══ Text block ══

Flight Lieutenant Jon Knott suffered a life-changing loss of self-worth when he was diagnosed with MS, ending his 27-year career in the RAF.

Mr Knott, 47, of Doncaster, was medically discharged in January 2014 after being diagnosed with relapsing remitting MS in 2006 and progressive MS in 2011 as his condition deteriorated.

He is urging troops to seek help from the Help for Heroes Hidden Wounds (HHHW) project.

After feeling like he was struggling in an “anxious loop that could not be broken”, Mr Knott now believes he has to the tools to try to move forward, despite knowing his worsening illness will one day force him to use a wheelchair.

Mr Knott, who saw active duty in the Falkland Islands, had struggled to contain his anger at his failing mobility, and felt “cheated” by his illness.

He became frustrated as his focus began to fail and he could no longer take pride in doing things as well as he used to, and worries about how he would provide for his wife Vicky and daughter Jade added to his problems.

After pressure from friends and family to seek help, Mr Knott made contact with HHHW which has helped almost 1,000 veterans since being launched in September 2014.

HHHW offers free and confidential support to veterans, their relatives and the families of those still serving who are struggling with common mental health challenges such as anxiety, depression or anger.

═══

The problem:
In the news story about Jon Knott, rewrite the paragraph beginning "He became frustrated" in shorter form, keeping its main facts. The listing has nothing to do with the news story.

══ The data ══

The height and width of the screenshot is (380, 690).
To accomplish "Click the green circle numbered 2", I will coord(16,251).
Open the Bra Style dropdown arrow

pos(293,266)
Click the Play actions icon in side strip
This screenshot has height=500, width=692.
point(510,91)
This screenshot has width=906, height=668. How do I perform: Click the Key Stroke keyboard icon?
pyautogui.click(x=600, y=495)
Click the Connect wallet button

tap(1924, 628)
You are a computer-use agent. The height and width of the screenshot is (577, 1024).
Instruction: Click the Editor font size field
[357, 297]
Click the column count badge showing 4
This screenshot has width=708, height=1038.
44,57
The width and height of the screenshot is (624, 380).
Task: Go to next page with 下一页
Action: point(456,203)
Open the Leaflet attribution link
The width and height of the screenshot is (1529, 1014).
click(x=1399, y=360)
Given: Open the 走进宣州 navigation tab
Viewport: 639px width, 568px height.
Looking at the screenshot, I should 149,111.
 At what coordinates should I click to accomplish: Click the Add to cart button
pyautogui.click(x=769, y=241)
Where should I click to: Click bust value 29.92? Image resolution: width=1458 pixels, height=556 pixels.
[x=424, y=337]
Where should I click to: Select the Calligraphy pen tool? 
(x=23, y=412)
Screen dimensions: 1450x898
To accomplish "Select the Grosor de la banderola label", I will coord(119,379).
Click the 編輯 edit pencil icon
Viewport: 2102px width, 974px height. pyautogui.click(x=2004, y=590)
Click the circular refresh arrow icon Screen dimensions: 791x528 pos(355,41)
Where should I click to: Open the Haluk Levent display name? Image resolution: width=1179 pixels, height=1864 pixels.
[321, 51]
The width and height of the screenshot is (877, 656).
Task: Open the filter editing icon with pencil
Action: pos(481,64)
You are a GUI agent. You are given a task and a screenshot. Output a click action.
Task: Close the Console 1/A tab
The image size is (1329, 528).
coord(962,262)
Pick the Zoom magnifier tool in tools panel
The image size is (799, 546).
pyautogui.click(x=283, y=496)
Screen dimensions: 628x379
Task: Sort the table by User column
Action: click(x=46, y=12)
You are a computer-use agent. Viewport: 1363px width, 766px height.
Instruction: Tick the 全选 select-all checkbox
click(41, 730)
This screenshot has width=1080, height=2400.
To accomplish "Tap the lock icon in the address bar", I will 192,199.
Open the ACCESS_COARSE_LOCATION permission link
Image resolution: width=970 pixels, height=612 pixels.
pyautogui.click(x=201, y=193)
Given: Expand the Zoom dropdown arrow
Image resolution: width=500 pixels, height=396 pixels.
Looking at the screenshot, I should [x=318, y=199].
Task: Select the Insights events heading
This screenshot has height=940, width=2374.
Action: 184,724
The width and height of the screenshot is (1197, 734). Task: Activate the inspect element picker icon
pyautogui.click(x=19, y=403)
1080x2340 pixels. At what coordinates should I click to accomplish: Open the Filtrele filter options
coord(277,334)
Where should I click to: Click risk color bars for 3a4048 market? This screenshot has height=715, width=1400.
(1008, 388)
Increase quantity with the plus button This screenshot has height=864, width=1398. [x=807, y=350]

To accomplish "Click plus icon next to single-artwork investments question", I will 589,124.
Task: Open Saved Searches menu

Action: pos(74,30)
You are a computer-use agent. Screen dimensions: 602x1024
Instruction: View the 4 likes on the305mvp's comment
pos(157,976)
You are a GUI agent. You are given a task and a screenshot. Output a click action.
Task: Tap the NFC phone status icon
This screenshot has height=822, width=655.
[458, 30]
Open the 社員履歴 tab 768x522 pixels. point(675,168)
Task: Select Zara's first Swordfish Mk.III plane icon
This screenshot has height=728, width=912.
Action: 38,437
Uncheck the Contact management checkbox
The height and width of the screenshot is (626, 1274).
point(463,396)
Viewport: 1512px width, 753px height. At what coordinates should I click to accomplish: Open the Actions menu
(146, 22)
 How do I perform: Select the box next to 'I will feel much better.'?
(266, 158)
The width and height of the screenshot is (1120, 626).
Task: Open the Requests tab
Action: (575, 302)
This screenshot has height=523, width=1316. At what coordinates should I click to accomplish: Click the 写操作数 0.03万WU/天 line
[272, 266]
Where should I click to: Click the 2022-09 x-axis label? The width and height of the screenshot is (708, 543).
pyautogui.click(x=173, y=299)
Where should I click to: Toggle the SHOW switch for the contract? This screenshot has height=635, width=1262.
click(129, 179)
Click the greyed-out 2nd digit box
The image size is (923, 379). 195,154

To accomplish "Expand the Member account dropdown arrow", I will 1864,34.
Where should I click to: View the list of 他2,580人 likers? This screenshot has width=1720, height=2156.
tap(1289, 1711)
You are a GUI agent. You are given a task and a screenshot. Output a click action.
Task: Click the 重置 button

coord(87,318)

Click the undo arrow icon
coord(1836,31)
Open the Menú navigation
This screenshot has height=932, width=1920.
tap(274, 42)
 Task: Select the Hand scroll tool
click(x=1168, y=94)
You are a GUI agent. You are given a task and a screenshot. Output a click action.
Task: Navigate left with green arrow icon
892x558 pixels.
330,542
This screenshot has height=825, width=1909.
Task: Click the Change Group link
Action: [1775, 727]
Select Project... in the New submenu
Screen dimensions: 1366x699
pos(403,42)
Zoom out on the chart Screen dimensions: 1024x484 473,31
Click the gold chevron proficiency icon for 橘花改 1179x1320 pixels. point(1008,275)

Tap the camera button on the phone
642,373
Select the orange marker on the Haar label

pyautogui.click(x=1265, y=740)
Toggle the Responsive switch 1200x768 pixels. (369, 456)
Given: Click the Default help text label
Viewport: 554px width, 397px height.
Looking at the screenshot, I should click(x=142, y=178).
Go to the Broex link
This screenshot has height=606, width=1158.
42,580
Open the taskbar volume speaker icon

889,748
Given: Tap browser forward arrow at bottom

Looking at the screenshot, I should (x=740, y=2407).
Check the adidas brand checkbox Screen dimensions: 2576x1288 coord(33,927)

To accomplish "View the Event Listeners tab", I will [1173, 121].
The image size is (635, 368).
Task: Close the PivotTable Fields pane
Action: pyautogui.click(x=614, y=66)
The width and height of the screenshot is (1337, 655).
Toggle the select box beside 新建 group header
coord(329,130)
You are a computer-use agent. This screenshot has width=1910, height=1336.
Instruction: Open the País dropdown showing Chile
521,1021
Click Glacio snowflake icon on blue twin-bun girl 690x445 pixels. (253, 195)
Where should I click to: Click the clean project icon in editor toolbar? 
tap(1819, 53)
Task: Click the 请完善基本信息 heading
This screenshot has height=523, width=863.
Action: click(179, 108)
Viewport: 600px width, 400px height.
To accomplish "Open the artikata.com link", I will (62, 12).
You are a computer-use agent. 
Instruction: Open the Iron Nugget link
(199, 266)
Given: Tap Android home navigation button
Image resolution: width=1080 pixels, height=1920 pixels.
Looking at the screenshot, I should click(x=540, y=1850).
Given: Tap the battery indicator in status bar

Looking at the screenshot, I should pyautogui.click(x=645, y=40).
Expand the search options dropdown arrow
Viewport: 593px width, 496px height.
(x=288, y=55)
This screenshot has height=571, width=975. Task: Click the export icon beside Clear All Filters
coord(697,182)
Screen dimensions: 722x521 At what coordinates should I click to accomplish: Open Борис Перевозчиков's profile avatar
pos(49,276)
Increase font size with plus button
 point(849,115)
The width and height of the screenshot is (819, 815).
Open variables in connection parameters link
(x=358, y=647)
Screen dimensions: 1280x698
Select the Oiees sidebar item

═══

Answer to the problem:
He grew frustrated as his focus slipped and he could no longer take pride in doing things as well as before. Worry about providing for his wife Vicky and daughter Jade made things worse.